Era un proceso que se había extendido un año. En la campaña antidopaje previa al Tour de Francia 2014 la UCI previno a Roman Kreuziger para que detuviera su actividad competitiva debido a unos valores irregulares registrados en 2011 y 2012. El dato más polémico de cuantos emanaban del pasaporte biológico era su tasa de hematocrito durante un Giro d’Italia: cuando lo normal es una bajada progresiva, él registró 45,1 de inicio, 43,2 a mitad y 48,1 al final. El ciclista checo justificaba esto con su medicación contra el hipotiroidismo.

Inició un laberinto de estudios médicos, suspensiones y no suspensiones que Kreuziger recorrió acompañado por su equipo, Tinkoff-Saxo, y el Comité Olímpico de su país. Incluso armó su propia campaña de comunicación, ‘The curious case of Roman Kreuziger’, y se sometió a un test en el detector de mentiras.

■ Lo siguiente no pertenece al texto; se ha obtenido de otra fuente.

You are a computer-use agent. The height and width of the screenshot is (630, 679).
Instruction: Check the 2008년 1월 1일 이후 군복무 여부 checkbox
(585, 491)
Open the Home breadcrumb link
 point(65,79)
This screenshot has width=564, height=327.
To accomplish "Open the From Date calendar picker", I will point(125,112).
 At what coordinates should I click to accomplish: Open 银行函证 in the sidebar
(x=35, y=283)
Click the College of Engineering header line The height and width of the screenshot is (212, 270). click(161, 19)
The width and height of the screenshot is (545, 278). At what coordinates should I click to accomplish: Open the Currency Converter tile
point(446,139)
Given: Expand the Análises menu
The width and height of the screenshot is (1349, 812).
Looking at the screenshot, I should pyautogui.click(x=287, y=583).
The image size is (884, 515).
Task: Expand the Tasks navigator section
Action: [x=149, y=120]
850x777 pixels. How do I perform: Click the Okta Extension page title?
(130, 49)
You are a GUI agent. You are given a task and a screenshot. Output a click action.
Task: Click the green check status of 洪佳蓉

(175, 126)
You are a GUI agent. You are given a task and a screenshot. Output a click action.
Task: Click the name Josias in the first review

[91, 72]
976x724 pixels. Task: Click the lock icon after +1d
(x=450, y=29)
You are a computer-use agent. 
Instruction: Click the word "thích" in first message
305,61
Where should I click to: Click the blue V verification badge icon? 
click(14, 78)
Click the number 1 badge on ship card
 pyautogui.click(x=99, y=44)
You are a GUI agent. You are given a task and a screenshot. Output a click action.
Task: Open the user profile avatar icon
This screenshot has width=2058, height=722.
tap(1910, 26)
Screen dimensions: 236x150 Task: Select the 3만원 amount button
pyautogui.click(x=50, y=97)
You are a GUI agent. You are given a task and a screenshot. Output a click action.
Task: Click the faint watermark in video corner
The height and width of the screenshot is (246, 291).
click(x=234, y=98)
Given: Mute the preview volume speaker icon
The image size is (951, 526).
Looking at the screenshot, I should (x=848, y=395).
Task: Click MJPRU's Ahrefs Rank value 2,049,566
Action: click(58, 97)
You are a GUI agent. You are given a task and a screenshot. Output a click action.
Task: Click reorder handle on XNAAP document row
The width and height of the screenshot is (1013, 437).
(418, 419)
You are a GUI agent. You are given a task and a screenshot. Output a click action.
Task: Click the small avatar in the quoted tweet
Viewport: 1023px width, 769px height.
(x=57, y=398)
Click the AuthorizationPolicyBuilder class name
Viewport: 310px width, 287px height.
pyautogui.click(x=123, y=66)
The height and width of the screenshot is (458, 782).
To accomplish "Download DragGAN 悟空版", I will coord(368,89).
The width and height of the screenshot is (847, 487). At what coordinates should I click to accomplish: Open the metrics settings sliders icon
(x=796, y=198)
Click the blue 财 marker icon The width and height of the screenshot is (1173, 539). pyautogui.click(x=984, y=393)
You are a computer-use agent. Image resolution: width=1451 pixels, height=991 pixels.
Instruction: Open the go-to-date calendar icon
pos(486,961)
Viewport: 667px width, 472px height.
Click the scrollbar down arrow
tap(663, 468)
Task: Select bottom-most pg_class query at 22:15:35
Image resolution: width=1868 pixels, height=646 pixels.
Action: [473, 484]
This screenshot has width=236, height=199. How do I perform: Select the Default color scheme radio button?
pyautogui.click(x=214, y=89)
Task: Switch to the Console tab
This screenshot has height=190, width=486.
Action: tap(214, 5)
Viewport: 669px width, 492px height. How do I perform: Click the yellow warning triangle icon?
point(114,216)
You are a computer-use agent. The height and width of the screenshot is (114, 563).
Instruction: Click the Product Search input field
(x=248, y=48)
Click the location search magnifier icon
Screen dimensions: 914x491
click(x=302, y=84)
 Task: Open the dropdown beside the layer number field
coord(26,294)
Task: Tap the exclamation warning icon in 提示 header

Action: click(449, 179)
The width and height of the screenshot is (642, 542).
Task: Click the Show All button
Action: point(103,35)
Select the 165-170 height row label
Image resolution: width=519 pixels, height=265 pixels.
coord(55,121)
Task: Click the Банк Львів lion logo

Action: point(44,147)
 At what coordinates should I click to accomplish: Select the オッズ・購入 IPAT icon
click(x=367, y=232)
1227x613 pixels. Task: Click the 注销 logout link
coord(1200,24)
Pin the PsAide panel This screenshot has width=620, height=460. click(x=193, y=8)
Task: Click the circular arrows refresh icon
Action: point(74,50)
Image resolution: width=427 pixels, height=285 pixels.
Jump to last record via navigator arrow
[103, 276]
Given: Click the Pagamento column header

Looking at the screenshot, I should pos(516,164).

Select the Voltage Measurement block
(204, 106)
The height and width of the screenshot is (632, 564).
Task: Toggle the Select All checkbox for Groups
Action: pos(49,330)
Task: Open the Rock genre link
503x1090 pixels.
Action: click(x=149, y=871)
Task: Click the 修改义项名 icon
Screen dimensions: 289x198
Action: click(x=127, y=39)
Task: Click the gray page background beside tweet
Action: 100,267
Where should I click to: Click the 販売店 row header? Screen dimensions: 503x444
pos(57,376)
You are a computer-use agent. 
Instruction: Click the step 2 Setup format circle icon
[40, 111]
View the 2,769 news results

La resolución llegó ayer. A una semana de la audiencia entre UCI, AMA, Roman Kreuziger y Comité Olímpico Checo en el TAS, los acusadores retiraron sus acusaciones citando “información obtenida recientemente” que les dejaban “sin base para continuar el proceso”. Así acaban las sospechas de dopaje en torno a Roman Kreuziger, que queda libre de culpa y en disposición de competir en el próximo Tour tras completar un Giro d’Italia algo decepcionante al servicio de Alberto Contador.